Esse planejamento não começa com o protocolo de um pedido perante o Banco Central; é resultado de um processo prévio e contínuo, que envolve estrutura societária bem definida, governança corporativa consistente, políticas internas robustas de compliance e prevenção à lavagem de dinheiro, gestão integrada de riscos e alinhamento entre as áreas de negócio, controle e jurídico.
Os números ajudam a dimensionar a complexidade desse ambiente. Segundo dados do sistema IFData do Banco Central, em dezembro de 2025 havia 2.456 instituições financeiras cadastradas no país, das quais 2.344 estavam ativas. A diversidade de bancos, financeiras, cooperativas e outras entidades supervisionadas reforça a necessidade de estruturas preparadas para atuar em um ecossistema regulado e altamente competitivo.

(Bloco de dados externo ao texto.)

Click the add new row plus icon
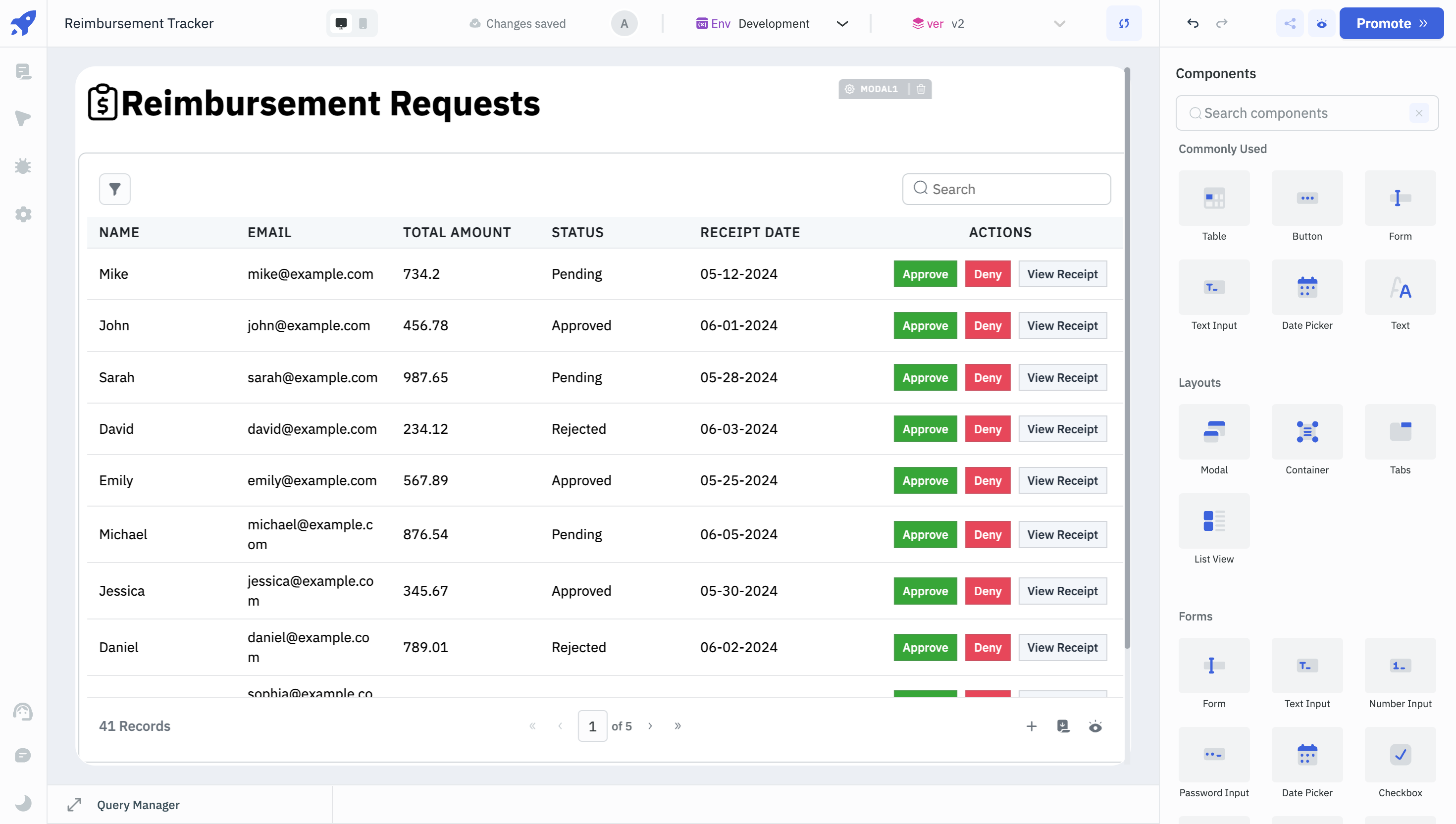Image resolution: width=1456 pixels, height=824 pixels. (x=1031, y=726)
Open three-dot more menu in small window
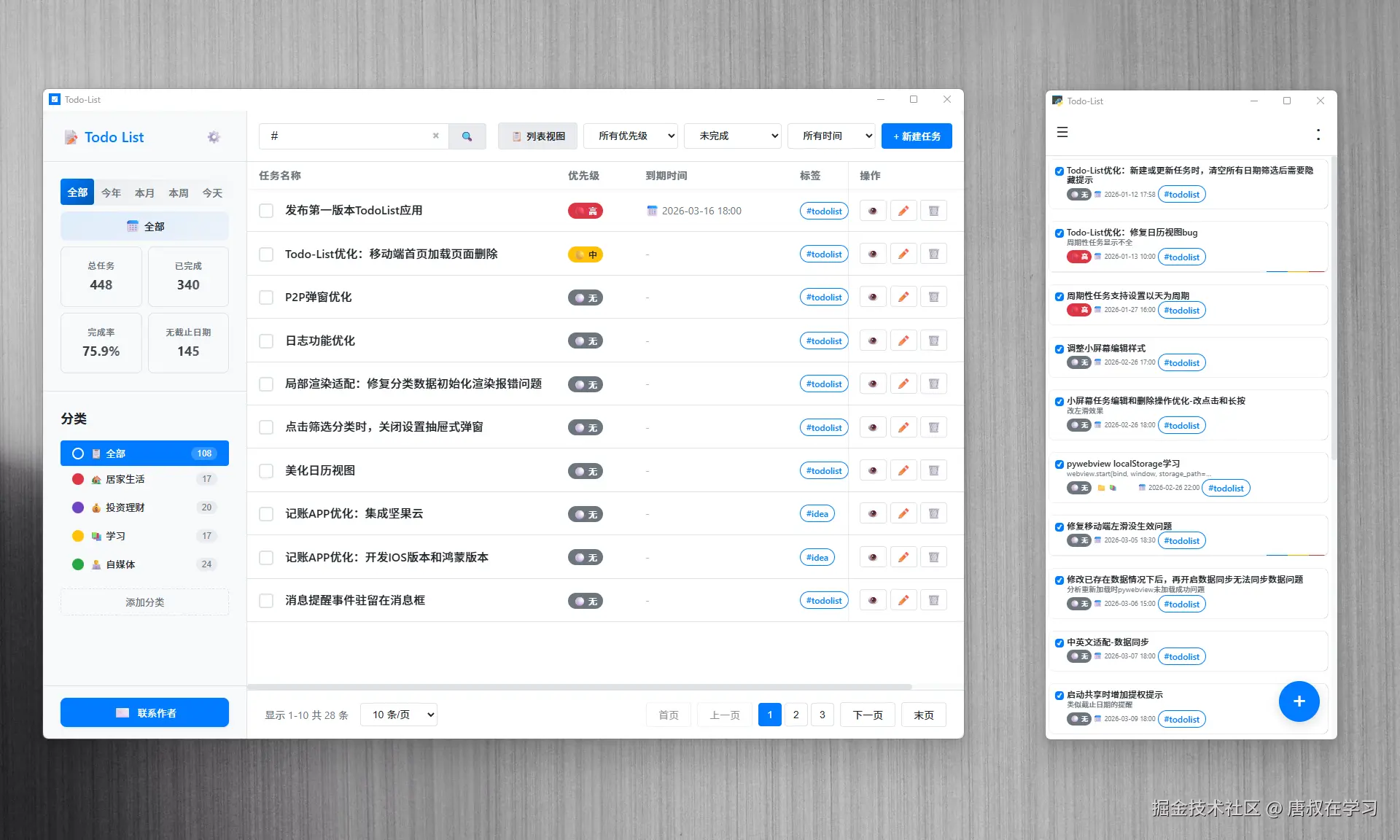The height and width of the screenshot is (840, 1400). point(1318,134)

Uma das primeiras peças desse preparo é a estrutura societária. Definir quem são os acionistas, como ocorre a tomada de decisão e quais são as responsabilidades dos controladores não é apenas uma exigência formal, é uma forma de demonstrar clareza institucional ao regulador. Quando essa organização é deixada para depois, aumentam as chances de exigências complementares, ajustes documentais e atrasos em processos estratégicos.
A governança corporativa também se torna mais relevante à medida que a instituição cresce. Conselhos de administração atuantes, comitês de risco e auditorias internas eficazes contribuem para que as decisões operacionais estejam alinhadas às normas prudenciais. Governança efetiva significa transformar requisitos regulatórios em processos capazes de sustentar o crescimento.

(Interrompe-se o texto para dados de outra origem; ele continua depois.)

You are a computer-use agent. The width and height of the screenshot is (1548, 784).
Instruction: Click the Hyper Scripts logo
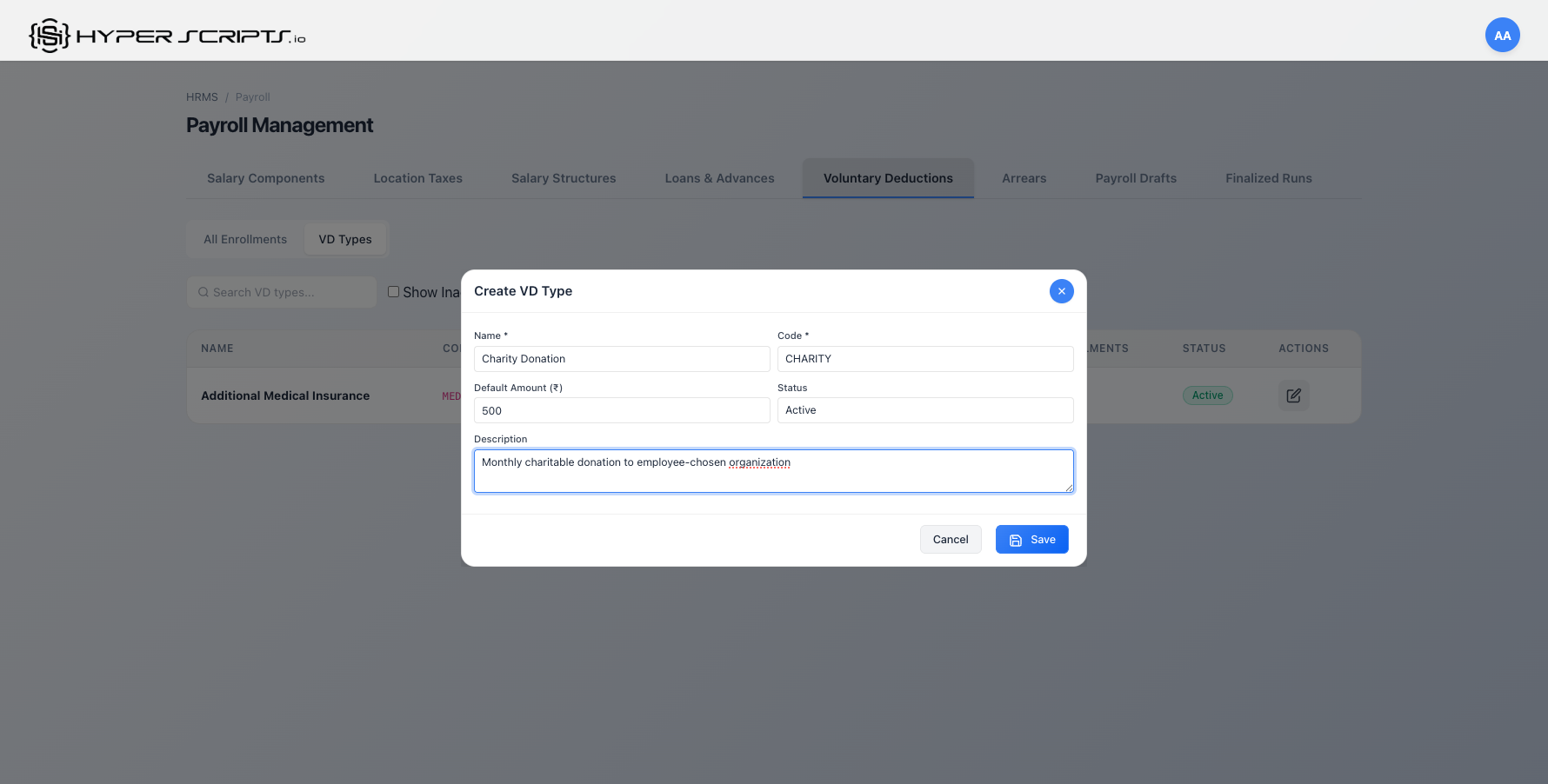165,35
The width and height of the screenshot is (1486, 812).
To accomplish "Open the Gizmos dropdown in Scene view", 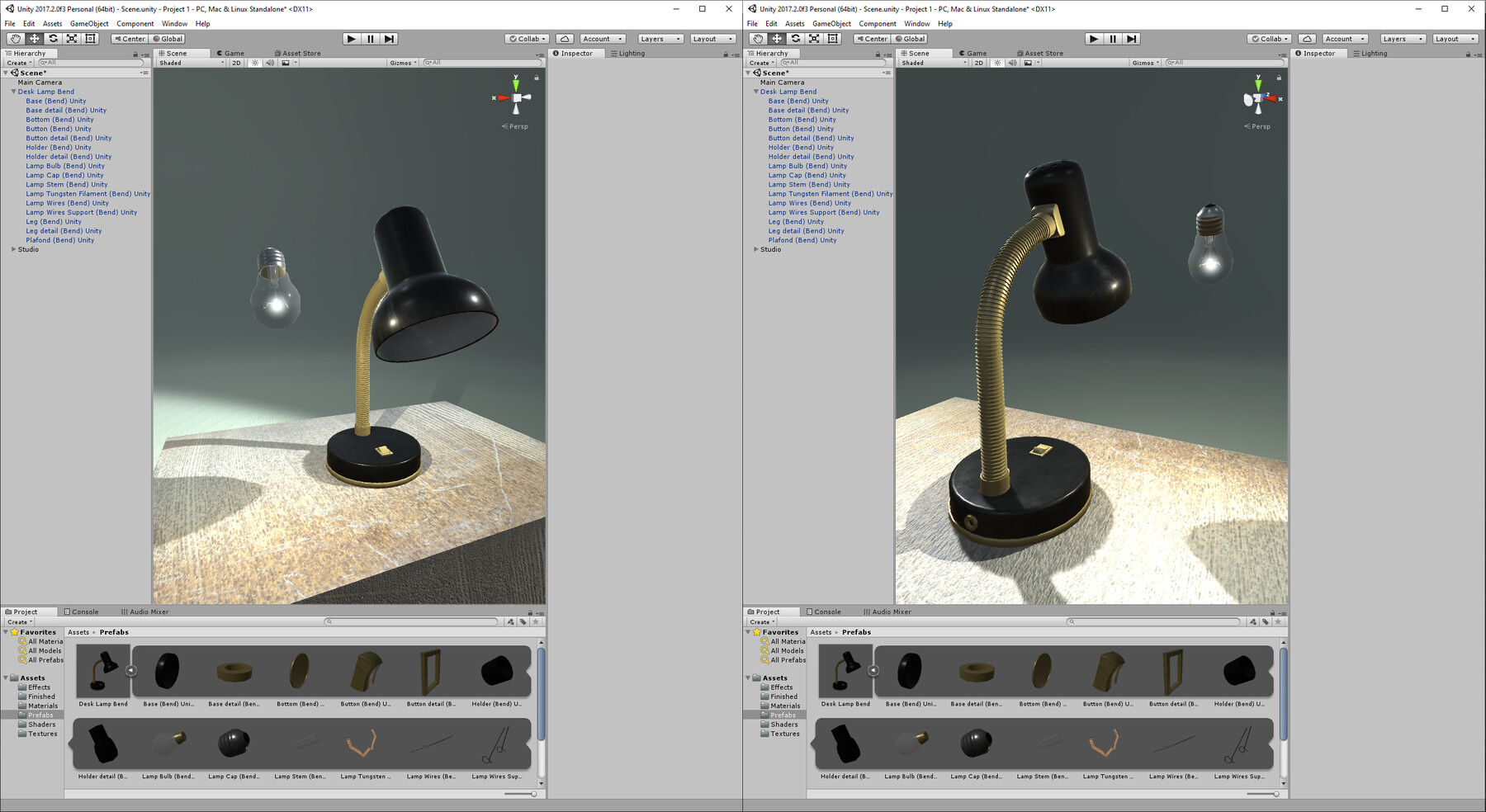I will click(x=402, y=62).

O mesmo vale para compliance e prevenção à lavagem de dinheiro. Não basta ter políticas formalmente aprovadas. É necessário integrá-las à rotina da instituição, com mapeamento contínuo de riscos, treinamento de colaboradores e uso de tecnologia para monitorar exceções e anomalias. Essa estrutura demonstra controle, reduz retrabalho e melhora a capacidade de resposta ao regulador.
A gestão de riscos deve funcionar de maneira igualmente integrada. Riscos legais, operacionais, de mercado, fraude ou conduta não podem ser tratados de forma isolada. Mudanças recentes no ambiente regulatório, como limites para transações Pix e TED aplicados a determinadas instituições, reforçam a importância do monitoramento contínuo e da capacidade de adaptação.

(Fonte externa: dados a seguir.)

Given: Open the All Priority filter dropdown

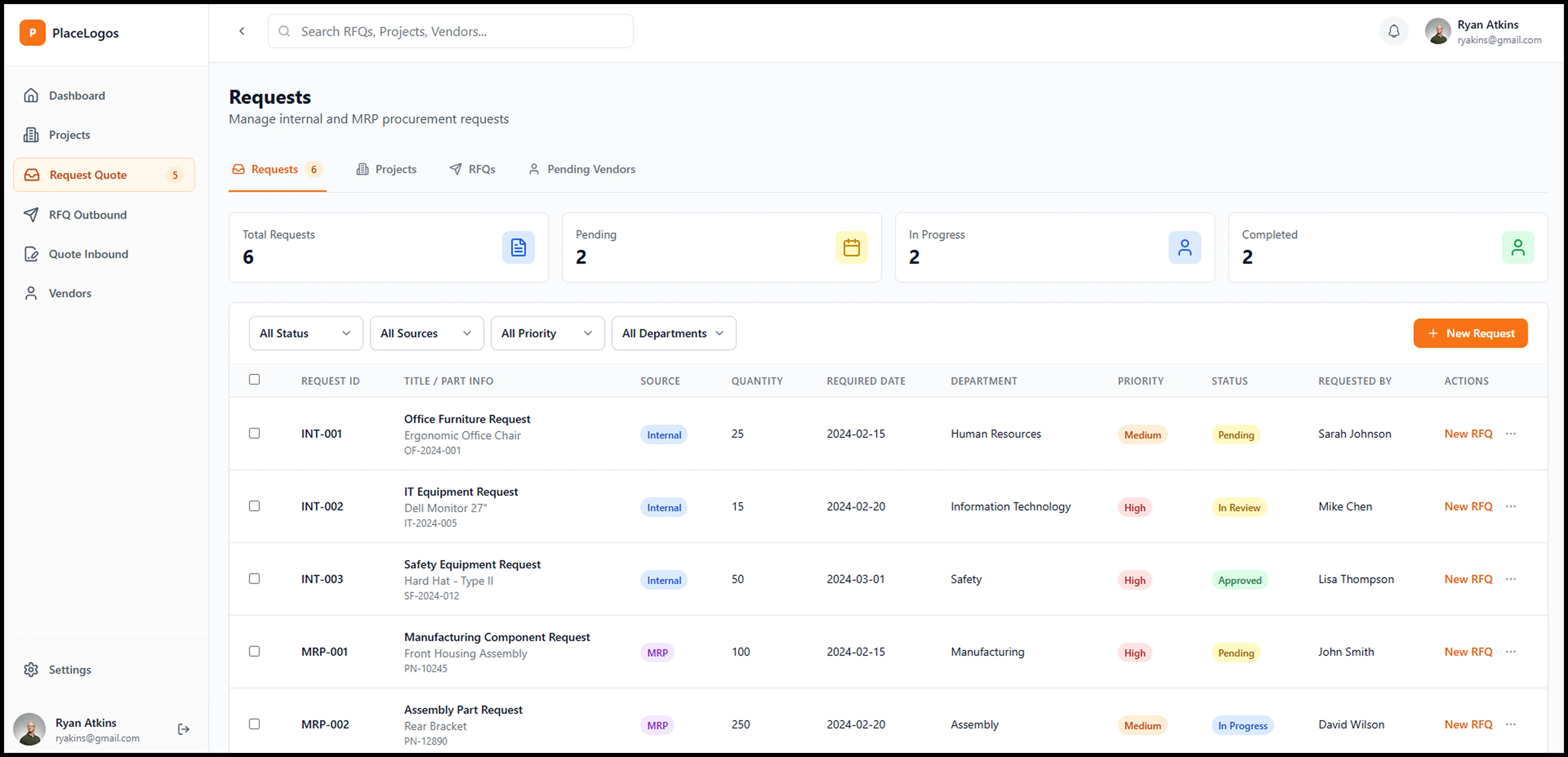Looking at the screenshot, I should [x=547, y=334].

Outro ponto central é o relacionamento com o Banco Central. Criada pela Lei nº 4.595, a instituição exerce papel fundamental na estabilidade do sistema financeiro e na supervisão das entidades autorizadas a funcionar. Por isso, construir uma relação transparente e preventiva com o regulador significa não apenas responder a exigências, mas demonstrar como a instituição compreende seus riscos, estrutura seus controles e organiza suas prioridades.
Quando governança, gestão de riscos e conformidade são incorporadas à estratégia desde o início, o processo regulatório tende a ser mais previsível e eficiente. Isso reduz fricções operacionais, fortalece a confiança de investidores, parceiros e autoridades e cria bases mais sólidas para a expansão dos negócios.
Em um mercado cada vez mais regulado, o preparo jurídico deixa de ser apenas uma exigência técnica. Ele passa a ser um elemento estrutural do crescimento sustentável, conectando estratégia, tecnologia e conformidade em uma trajetória mais segura de evolução institucional.